## Dettagli del problema
Ricopia senza modifiche le righe che vanno dall'inizio delle voci fino alla riga contenente "click(x=473, y=583)", entrambe incluse.

[Voci sulla ricerca di parole ed elementi]
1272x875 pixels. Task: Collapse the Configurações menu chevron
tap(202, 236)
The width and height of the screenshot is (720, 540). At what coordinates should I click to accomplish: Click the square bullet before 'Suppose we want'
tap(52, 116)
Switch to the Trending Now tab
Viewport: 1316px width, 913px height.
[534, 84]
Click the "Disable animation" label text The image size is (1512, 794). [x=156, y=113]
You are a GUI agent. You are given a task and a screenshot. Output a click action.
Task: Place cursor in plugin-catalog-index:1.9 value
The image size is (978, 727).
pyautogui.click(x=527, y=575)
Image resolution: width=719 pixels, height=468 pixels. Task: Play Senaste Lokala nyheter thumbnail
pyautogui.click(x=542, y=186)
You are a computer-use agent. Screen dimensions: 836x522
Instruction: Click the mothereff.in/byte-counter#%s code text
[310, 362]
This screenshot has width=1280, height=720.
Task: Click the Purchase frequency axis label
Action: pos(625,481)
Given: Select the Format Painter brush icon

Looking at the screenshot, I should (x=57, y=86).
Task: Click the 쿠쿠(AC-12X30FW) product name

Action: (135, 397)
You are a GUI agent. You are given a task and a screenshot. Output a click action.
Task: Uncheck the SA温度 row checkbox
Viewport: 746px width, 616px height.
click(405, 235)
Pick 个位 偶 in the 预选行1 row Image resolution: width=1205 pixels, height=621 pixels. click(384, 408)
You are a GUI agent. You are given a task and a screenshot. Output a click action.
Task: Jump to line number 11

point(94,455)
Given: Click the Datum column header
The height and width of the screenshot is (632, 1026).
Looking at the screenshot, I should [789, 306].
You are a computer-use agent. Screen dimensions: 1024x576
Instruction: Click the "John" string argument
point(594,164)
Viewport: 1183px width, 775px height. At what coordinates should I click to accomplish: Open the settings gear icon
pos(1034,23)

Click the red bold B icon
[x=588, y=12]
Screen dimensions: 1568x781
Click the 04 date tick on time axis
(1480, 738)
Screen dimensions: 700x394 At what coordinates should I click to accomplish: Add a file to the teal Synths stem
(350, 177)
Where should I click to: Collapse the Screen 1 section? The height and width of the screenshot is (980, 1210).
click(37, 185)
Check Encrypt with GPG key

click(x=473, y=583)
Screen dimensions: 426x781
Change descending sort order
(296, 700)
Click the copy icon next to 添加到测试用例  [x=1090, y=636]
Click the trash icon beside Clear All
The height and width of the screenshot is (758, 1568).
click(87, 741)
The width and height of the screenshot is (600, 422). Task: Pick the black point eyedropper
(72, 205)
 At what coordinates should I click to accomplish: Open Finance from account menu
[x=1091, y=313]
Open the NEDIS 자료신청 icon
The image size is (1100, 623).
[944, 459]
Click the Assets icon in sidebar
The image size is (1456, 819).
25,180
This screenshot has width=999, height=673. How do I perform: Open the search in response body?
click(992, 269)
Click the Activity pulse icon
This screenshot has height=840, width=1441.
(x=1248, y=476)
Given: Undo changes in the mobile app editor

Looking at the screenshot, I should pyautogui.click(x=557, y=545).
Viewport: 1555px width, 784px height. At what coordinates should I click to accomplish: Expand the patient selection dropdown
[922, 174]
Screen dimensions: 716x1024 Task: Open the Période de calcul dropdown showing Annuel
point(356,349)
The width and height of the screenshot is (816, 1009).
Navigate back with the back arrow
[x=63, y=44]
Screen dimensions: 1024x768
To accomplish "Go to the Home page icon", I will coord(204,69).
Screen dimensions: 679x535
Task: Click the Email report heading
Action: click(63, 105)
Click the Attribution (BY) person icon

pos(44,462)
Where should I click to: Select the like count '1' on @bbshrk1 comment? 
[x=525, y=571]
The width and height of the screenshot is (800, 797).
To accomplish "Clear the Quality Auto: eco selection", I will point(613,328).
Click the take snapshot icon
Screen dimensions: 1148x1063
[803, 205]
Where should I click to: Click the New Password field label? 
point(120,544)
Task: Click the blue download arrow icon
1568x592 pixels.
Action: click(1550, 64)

## La risposta
1272x875 pixels. Task: Collapse the Configurações menu chevron
tap(202, 236)
The width and height of the screenshot is (720, 540). At what coordinates should I click to accomplish: Click the square bullet before 'Suppose we want'
tap(52, 116)
Switch to the Trending Now tab
Viewport: 1316px width, 913px height.
[534, 84]
Click the "Disable animation" label text The image size is (1512, 794). [x=156, y=113]
You are a GUI agent. You are given a task and a screenshot. Output a click action.
Task: Place cursor in plugin-catalog-index:1.9 value
The image size is (978, 727).
pyautogui.click(x=527, y=575)
Image resolution: width=719 pixels, height=468 pixels. Task: Play Senaste Lokala nyheter thumbnail
pyautogui.click(x=542, y=186)
You are a computer-use agent. Screen dimensions: 836x522
Instruction: Click the mothereff.in/byte-counter#%s code text
[310, 362]
This screenshot has width=1280, height=720.
Task: Click the Purchase frequency axis label
Action: pos(625,481)
Given: Select the Format Painter brush icon

Looking at the screenshot, I should (x=57, y=86).
Task: Click the 쿠쿠(AC-12X30FW) product name

Action: (135, 397)
You are a GUI agent. You are given a task and a screenshot. Output a click action.
Task: Uncheck the SA温度 row checkbox
Viewport: 746px width, 616px height.
click(405, 235)
Pick 个位 偶 in the 预选行1 row Image resolution: width=1205 pixels, height=621 pixels. click(384, 408)
You are a GUI agent. You are given a task and a screenshot. Output a click action.
Task: Jump to line number 11

point(94,455)
Given: Click the Datum column header
The height and width of the screenshot is (632, 1026).
Looking at the screenshot, I should [789, 306].
You are a computer-use agent. Screen dimensions: 1024x576
Instruction: Click the "John" string argument
point(594,164)
Viewport: 1183px width, 775px height. At what coordinates should I click to accomplish: Open the settings gear icon
pos(1034,23)

Click the red bold B icon
[x=588, y=12]
Screen dimensions: 1568x781
Click the 04 date tick on time axis
(1480, 738)
Screen dimensions: 700x394 At what coordinates should I click to accomplish: Add a file to the teal Synths stem
(350, 177)
Where should I click to: Collapse the Screen 1 section? The height and width of the screenshot is (980, 1210).
click(37, 185)
Check Encrypt with GPG key

click(x=473, y=583)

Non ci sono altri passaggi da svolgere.